Pubdate: Mon, 27 Nov 2006
Source: Merced Sun-Star (CA)
Copyright: 2006 Merced Sun-Star
Contact:  http://www.mercedsun-star.com/
Details: http://www.mapinc.org/media/2546

NEEDED: SENTENCING REFORM IN PRISONS

California Needs A Commission To Give A Thorough Look At Current Laws

The stars seem to be aligning for California to establish an 
independent, professional commission to put some order in the state's 
chaotic system of prison sentences.

First, it's been 30 years since California moved away from a 
discretionary system of judicial sentencing to its opposite: a rigid 
system of mandatory punishments prescribed by the Legislature. It's 
time to evaluate that shift and consider changes.

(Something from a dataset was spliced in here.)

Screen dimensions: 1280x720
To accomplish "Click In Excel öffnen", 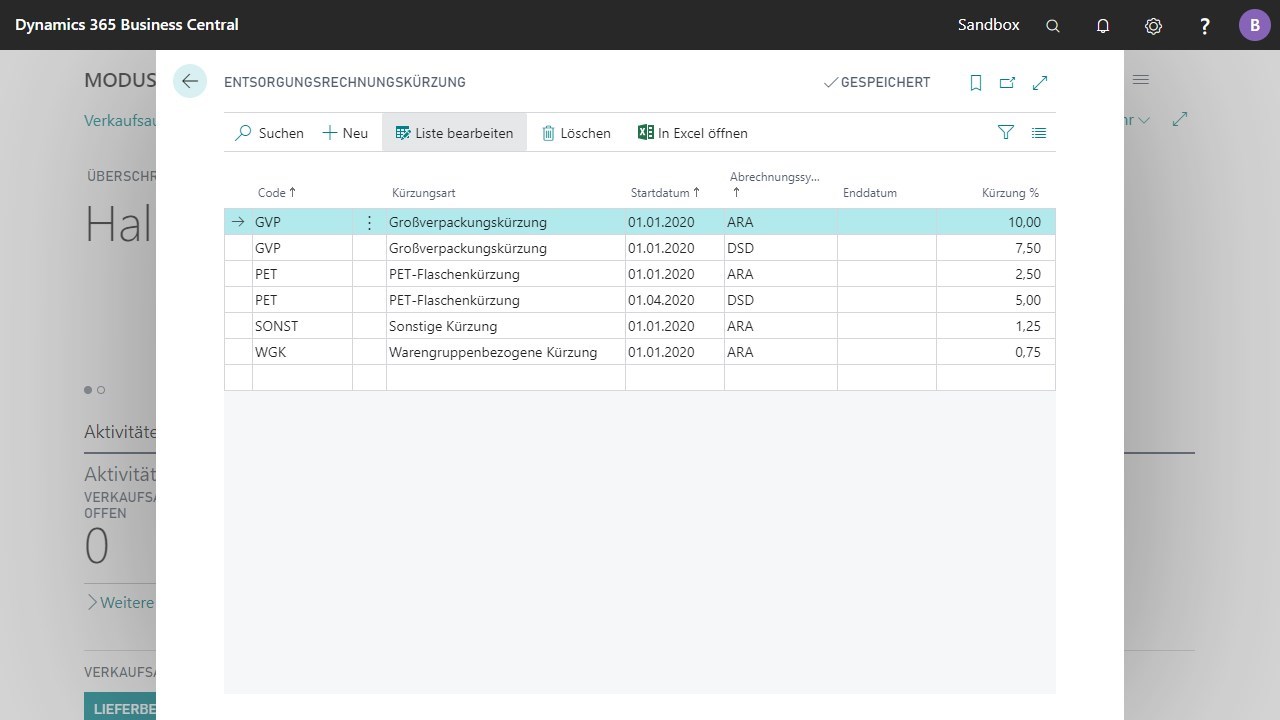I will coord(692,133).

Today, judges in California have little flexibility. Sentences in 
some cases are unduly long. Too many of the state's sentencing 
guidelines are too complex and spread throughout the Penal Code, 
making them difficult to understand and apply. There is widespread 
recognition that the current system does nothing to encourage good 
inmate behavior in prison or provide incentives for inmates to 
prepare for life on the outside. Second, intense attention in recent 
years to single, high-profile violent crimes has brought about 
"drive-by" penalty escalations without attention to their effect on 
public safety, recidivism and cost. It's obvious now that ad hoc 
action to create more and longer sentences for all sorts of offenses 
isn't working.

Third, California prisons are overcrowded. Judge Roger K. Warren, a 
20-year veteran of Sacramento County trial courts, told the Little 
Hoover Commission in August, "The principal underlying reason why 
California prisons are overcrowded, cost a lot and result in high 
levels of recidivism at the expense of public safety, is that judges 
are sentencing too many nonviolent offenders to prison, and 
sentencing some of them to too long a term." Why? Such sentences are 
required by California's rigid sentencing laws. So prisons designed 
for 80,000 to 85,000 violent, repeat offenders serving long terms are 
overcrowded with 170,000 prisoners because lower-level, nonviolent 
offenders serving sentences of a year or less increasingly have been 
shifted to state prisons.

Fourth, prison costs are escalating, crowding out spending on other 
priorities, particularly higher education. The corrections budget 
took 4.3 percent of the state's general fund in 1985-1986. Since 
then, its share of the budget has doubled. Last year corrections 
consumed 8.8 percent of the general fund. Most important, Gov. Arnold 
Schwarzenegger is looking for areas of common ground with legislators 
to achieve real accomplishments. Key judges, correctional officials, 
criminal justice experts and legislators support change. Creating a 
sentencing commission is doable and, if the experience of other 
states is a guide, can be quite successful.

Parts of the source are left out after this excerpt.